"Let books be your dining table, / And you shall be full of delights. / Let them be your
And you shall sleep restful nights" (St. Ephraim the Syrian).

Friday, September 18, 2020

The Invention of Papal History

I'm teaching an historiography course this semester and it is one of the most rewarding things I have done in a very long time. I have often mentioned on here and elsewhere my fascination with how histories are crafted and recrafted, not least by Eastern Christians in and after periods of conflict--whether during the Crusades or otherwise with the Catholic Church, or Islam, inter alia. The works of Vamik Volkan and others discussed on here have been very useful in that regard. So too are other psychoanalysts such Charles Strozier, Donald Spence, and Jeffrey Prager. 

One thing I learned decades ago thanks to historians such as the late Robert Taft, the Anglo-Canadian Margaret MacMillan, and David Reynolds of Cambridge is that one must always pay attention to how history is crafted, by whom, in which context, and with what goals in mind. I have written a little bit about this elsewhere

With regard to Catholic, and especially papal, history, the scrutiny must be even greater in my view. I had four uninterrupted and delightful hours with the doyen of Church historians in this country, John O'Malley, when we brought him to town for a lecture nearly a decade ago. We had great fun discussing the ways in which papal history is often tendentiously rendered--e.g., the crafting of approved popes and anti-popes in the Annuario Pontificio, a list which is quietly "updated" from time to time. 

All that is just a long-winded preface to a new book I'm looking forward to reading: The Invention of Papal History: Onofrio Panvinio between Renaissance and Catholic Reform by Stefan Bauer (Cambridge UP, 2020), 288pp. 

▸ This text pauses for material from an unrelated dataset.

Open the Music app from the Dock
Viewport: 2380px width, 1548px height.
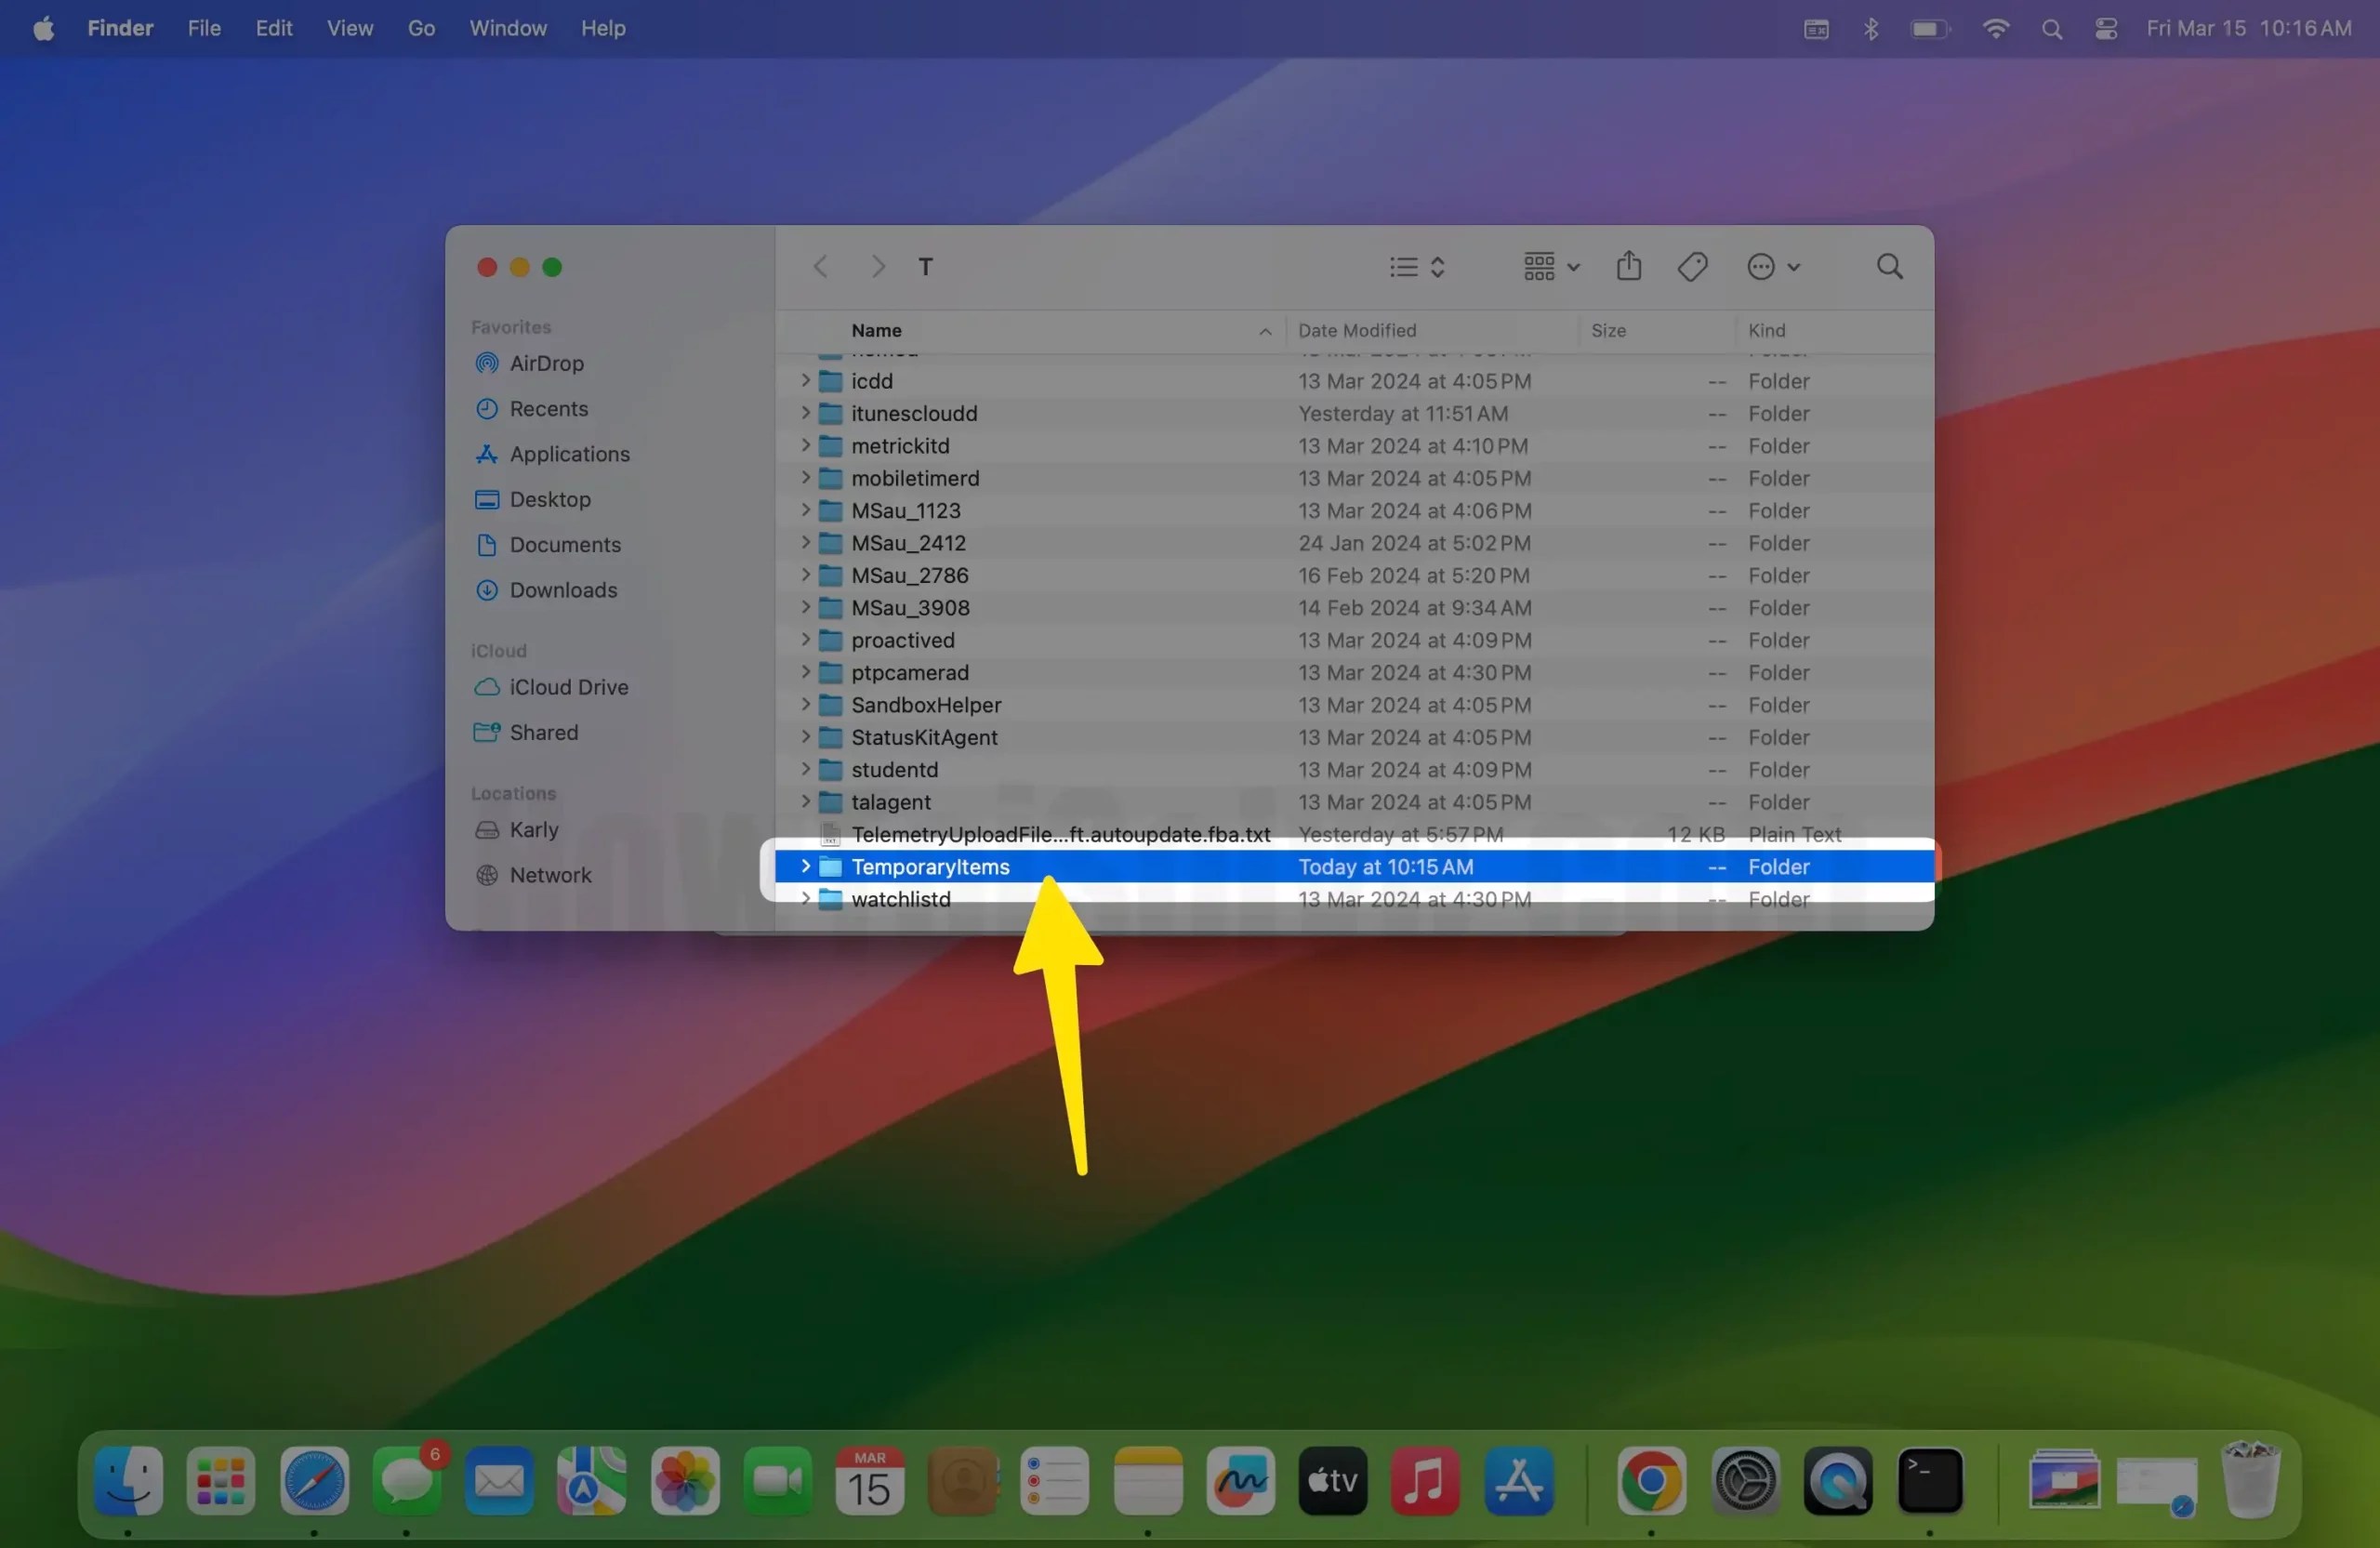tap(1424, 1481)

About this book the publisher tells us this:

How was the history of post-classical Rome and of the Church written in the Catholic Reformation? Historical texts composed in Rome at this time have been considered secondary to the city's significance for the history of art. The Invention of Papal History corrects this distorting emphasis and shows how historical writing became part of a comprehensive formation of the image and self-perception of the papacy. By presenting and fully contextualising the path-breaking works of the Augustinian historian Onofrio Panvinio (1530-1568), Stefan Bauer shows what type of historical research was possible in the late Renaissance and the Catholic Reformation. Crucial questions were, for example: How were the pontiffs elected? How many popes had been puppets of emperors? Could any of the past machinations, schisms, and disorder in the history of the Church be admitted to the reading public? Historiography in this period by no means consisted entirely of commissioned works written for patrons; rather, a creative interplay existed between, on the one hand, the endeavours of authors to explore the past and, on the other hand, the constraints of ideology and censorship placed on them. The Invention of Papal History sheds new light on the changing priorities, mentalities, and cultural standards that flourished in the transition from the Renaissance to the Catholic Reformation.